The year is 2021. A frightened, angry crowd lines up outside a medical center, desperate for a cure for a terrible virus. “He pushed in front!” someone shouts.
Talk about timing. When he began making “Little Fish,” an intimate and affecting romance in a sci-fi setting, director Chad Hartigan had no idea the world would be coping with a real pandemic in the real 2021. Watching this fictional society begin to fray in panic feels just a tad too close for comfort.
Perhaps it’s for the best, then, that “Little Fish,” starring the very appealing duo of Olivia Cooke and Jack O’Connell, is a sci-fi romance that doesn’t spend too much time on the “sci.”
Yes, this virus — NIA, or Neuroinflammatory Affliction — terrifyingly causes its victims to lose their memories, sometimes suddenly and sometimes slowly, with no relation to age, gender or anything else. But the focus here is on the role that memory plays in a relationship. Obviously, the memories we create together are crucial building blocks. But if they disappear, does the love remain? And what does that look like? Without a past, can we have a present, not to mention a future?
We begin on a windswept beach in the Seattle area. A young woman, Emma, sits alone, crying. A friendly dog runs up for a cuddle, soon followed by its owner, Jude. He’s surprised by her charming northern England accent. They smile.
The clever script by Mattson Tomlin flips around in time over the couple’s yearlong relationship, from first cute kiss — on line for the bathroom in a club — to moving in together, to cute proposal in a pet store, to marriage. While the approach is not linear, it doesn’t feel confusing, either, although it might be if you really tried to chronologize everything.
There’s no question we’re rooting for both of these charismatic characters. Emma, a veterinary technician, aims for a better future as a scientist. Jude is a photographer who’s been chronicling the touring rock band led by his friend, Ben. When he texts Emma soon after they meet, she’s at a Halloween party, He invites her to his party instead. She looks like George Washington, but says she’s dressed as 18th-century French veterinarian Claude Bourgelat. By the time she gets upstairs, he knows exactly who that is. “What’s your costume, guy who Googles things and pretends he already knows them?” she cracks, sweetly.

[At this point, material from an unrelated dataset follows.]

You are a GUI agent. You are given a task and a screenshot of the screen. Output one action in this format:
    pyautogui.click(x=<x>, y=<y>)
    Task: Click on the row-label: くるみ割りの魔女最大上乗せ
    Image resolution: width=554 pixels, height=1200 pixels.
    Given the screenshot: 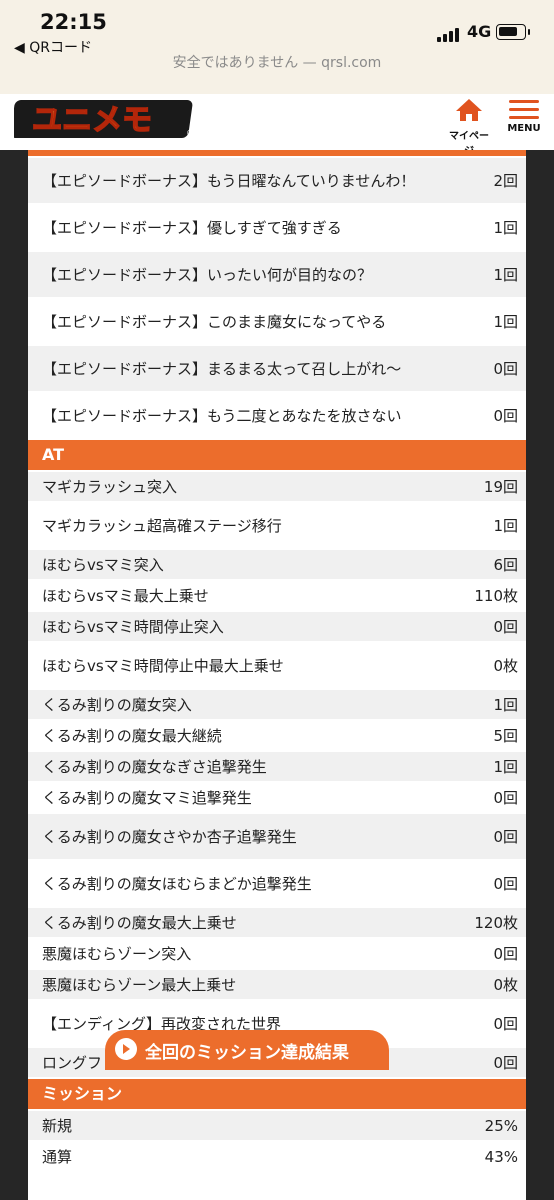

Soon they’re a couple, building memories together like that time they painted their walls yellow — Emma’s favorite color — and had a rambunctious paint fight. But remember — these memories come to us just as they’re getting lost. And so we wonder: Whose memories are we seeing, anyway? His, hers, or no one’s?
The first scary reports seem far away from everyday life. There’s a fisherman who forgot how to operate his boat, so he jumped into the water to swim home. People suddenly forget how to drive cars. Most seriously, pilots lose the ability to fly, midair.
Then the virus hits Ben (Raúl Castillo). His girlfriend Sam (the singer-songwriter Soko, performing some of her own work) takes him to a tattoo parlor and has a key piece of music inked onto his arm.
And then, Jude. At first it’s the little details — he shows up hours late to a job taking wedding pictures. He forgets arguments he and Emma just had. One day Emma sees that he’s labeled the back of a photo: “Emma, wife.” It’s a desperate race against time to find a cure, or a treatment. Cooke’s slow-burn panic is heartbreaking to watch.
The film has strong echoes of the 2004 classic “Eternal Sunshine of the Spotless Mind,” where the same question arose: What remains when memories disappear? On top of this, “Little Fish” asks, how much are we allowed to mourn when the grief is not unique to us?
Or, in a line from Emma that surely couldn’t be more timely in the real 2021: “When your disaster is everyone’s disaster, how do you grieve?”
“Little Fish,” an IFC Films release, is unrated by the Motion Picture Association of America. Running time: 101 minutes. Three stars out of four.